____ Dataset content
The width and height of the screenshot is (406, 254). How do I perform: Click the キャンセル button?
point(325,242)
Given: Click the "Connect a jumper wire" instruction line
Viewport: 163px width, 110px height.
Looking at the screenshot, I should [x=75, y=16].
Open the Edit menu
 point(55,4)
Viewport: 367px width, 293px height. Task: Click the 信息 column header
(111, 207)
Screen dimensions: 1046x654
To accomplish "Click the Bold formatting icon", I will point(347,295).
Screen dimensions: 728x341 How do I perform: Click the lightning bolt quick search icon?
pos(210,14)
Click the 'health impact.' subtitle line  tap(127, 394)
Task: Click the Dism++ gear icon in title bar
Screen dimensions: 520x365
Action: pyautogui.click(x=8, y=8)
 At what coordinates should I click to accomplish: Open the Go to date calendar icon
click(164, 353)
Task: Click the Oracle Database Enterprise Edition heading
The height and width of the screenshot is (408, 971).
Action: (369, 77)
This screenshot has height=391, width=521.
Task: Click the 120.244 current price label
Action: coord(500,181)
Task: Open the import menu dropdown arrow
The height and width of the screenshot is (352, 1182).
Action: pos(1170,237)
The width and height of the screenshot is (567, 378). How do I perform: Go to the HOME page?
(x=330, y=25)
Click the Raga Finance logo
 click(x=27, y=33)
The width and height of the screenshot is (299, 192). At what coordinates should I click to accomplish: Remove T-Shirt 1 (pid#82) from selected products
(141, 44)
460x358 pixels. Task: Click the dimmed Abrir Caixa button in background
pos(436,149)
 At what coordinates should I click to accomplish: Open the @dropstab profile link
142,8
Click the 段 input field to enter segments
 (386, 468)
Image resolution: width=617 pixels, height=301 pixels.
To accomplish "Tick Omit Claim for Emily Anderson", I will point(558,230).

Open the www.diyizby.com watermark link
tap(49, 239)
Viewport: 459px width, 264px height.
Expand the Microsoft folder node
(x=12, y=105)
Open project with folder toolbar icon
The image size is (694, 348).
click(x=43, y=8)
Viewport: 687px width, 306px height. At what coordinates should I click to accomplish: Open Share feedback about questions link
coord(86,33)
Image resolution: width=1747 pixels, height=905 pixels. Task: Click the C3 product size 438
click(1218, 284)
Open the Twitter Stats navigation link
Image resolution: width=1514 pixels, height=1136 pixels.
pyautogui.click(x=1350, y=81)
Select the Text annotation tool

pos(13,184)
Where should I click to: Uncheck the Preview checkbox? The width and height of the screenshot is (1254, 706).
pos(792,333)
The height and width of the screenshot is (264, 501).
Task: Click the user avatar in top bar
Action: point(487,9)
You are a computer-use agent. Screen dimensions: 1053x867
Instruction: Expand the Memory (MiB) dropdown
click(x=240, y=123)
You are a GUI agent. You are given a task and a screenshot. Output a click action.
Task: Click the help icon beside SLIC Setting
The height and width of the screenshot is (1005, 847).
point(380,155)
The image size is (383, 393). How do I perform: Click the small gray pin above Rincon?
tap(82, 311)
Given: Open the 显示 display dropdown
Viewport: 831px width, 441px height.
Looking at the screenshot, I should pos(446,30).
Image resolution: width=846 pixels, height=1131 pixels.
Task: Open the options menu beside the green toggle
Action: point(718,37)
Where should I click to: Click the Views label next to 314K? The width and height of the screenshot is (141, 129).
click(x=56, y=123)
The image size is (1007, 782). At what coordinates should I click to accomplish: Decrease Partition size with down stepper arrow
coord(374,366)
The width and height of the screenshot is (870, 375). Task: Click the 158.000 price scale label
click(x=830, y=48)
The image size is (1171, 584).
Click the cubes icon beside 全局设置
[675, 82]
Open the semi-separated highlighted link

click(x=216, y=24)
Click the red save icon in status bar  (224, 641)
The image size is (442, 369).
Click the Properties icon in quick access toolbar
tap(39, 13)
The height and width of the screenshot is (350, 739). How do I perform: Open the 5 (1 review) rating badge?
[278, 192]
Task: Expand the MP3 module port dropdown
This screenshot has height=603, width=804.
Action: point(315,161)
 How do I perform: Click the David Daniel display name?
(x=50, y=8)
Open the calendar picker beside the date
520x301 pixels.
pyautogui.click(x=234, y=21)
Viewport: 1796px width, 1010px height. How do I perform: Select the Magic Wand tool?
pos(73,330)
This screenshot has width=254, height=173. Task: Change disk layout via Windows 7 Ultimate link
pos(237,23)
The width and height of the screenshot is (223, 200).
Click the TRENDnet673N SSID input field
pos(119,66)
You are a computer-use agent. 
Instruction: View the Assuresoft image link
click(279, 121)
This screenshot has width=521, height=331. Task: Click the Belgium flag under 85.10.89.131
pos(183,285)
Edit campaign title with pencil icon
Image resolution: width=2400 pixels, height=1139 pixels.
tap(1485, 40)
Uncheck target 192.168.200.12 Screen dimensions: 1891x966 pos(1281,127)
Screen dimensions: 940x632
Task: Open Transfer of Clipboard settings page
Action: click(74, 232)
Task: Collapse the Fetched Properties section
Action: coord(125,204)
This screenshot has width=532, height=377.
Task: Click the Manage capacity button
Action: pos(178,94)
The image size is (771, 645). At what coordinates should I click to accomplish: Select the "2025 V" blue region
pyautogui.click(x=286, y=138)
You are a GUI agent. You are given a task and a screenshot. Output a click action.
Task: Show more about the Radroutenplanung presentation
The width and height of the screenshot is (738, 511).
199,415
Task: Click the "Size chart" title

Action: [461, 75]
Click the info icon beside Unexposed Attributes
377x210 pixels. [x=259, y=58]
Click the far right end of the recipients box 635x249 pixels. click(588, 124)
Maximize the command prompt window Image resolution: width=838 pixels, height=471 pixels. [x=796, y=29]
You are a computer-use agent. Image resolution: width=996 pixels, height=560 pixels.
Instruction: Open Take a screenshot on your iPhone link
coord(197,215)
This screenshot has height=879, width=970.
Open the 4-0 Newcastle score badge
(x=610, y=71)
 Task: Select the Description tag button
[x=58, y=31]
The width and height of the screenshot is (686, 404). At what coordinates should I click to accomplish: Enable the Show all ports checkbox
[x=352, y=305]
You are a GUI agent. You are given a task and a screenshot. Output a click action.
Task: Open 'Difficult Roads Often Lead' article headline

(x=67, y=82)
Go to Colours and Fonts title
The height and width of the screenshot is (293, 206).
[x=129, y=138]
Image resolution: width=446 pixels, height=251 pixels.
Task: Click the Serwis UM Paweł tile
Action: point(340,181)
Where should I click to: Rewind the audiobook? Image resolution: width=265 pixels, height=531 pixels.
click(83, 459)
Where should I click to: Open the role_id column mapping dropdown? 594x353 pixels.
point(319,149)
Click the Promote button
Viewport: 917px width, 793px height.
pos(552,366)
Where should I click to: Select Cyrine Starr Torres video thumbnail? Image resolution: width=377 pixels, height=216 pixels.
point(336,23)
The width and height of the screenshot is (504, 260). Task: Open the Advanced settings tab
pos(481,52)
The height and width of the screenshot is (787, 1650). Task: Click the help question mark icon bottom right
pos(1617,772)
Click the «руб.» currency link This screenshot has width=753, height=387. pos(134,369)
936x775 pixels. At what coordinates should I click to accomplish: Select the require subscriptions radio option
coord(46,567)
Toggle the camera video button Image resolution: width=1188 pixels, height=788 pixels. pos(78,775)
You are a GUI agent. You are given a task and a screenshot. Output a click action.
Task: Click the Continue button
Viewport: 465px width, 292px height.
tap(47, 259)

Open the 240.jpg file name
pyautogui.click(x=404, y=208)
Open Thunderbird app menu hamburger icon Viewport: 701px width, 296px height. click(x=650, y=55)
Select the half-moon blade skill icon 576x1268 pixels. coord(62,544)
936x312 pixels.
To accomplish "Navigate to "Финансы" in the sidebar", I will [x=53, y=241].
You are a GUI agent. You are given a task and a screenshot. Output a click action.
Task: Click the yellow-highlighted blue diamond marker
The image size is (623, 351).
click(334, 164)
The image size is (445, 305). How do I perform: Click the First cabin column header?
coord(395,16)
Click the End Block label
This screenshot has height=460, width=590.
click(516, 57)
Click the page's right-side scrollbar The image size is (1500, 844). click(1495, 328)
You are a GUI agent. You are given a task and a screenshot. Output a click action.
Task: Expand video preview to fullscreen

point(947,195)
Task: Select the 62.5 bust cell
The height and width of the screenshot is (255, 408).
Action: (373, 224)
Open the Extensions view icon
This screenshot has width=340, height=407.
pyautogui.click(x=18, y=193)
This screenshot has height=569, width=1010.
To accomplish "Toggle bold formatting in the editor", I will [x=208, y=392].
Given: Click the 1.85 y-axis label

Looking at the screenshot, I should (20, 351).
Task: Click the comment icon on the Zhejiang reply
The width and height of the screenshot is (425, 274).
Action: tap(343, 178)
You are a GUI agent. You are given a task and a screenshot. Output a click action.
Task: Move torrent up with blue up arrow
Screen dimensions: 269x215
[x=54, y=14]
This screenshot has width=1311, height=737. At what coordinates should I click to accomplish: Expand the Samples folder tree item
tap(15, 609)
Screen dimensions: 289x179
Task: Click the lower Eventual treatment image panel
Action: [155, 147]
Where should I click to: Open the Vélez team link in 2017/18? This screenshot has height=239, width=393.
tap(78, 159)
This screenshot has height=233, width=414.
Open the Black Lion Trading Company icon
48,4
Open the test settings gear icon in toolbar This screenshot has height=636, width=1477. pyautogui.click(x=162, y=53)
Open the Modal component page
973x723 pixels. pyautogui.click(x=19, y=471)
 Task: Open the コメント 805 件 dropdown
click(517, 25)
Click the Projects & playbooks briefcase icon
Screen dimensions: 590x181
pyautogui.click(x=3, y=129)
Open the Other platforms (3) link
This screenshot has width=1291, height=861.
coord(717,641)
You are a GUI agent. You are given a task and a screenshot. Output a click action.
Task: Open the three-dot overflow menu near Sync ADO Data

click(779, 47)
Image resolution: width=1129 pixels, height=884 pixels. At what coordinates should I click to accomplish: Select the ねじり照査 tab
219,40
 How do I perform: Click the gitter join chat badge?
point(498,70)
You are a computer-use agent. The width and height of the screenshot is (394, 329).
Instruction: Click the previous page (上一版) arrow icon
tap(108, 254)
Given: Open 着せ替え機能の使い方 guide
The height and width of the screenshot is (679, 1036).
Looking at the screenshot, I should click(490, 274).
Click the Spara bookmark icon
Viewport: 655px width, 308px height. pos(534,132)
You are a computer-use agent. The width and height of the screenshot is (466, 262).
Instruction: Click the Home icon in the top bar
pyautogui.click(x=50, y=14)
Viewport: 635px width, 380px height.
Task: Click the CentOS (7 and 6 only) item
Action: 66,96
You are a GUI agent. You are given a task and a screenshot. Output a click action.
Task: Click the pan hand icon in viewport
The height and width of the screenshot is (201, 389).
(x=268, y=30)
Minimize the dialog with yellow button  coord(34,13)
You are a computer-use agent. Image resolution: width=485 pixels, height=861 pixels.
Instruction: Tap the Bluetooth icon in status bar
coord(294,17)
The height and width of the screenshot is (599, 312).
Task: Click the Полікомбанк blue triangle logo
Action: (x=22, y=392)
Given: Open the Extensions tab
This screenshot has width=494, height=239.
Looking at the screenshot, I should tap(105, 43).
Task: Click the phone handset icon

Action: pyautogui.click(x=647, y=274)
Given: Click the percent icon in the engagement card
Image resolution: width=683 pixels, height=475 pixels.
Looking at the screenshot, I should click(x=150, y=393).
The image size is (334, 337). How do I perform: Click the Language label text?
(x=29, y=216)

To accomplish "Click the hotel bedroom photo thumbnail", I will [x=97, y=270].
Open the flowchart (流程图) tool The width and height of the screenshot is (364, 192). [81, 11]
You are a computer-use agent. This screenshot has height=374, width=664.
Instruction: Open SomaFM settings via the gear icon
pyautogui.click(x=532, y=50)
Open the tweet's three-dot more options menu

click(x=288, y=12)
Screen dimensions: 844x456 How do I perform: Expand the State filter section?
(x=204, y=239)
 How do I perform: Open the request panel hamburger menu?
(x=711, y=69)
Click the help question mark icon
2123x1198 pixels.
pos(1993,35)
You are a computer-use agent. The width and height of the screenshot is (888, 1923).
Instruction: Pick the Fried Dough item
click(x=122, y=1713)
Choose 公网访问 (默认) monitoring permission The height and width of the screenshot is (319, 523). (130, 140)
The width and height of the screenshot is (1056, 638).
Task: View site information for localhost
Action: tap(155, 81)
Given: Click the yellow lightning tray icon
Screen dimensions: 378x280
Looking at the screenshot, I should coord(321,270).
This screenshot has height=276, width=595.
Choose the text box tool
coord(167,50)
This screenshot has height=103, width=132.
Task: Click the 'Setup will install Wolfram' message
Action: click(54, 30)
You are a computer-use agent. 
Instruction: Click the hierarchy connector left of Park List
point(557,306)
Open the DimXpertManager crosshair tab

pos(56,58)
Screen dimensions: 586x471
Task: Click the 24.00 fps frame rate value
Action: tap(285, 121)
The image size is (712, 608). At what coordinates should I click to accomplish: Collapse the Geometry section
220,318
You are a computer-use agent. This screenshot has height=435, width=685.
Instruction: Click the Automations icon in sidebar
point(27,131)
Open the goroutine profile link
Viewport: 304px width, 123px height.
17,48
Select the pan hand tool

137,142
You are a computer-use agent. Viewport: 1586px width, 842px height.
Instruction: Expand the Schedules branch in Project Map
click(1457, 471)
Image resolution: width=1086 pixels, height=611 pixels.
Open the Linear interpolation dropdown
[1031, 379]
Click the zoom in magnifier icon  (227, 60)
________
→ Problem requirements: How many lines of the data above contain the string "right"? Reply with the number alone.

→ The answer: 3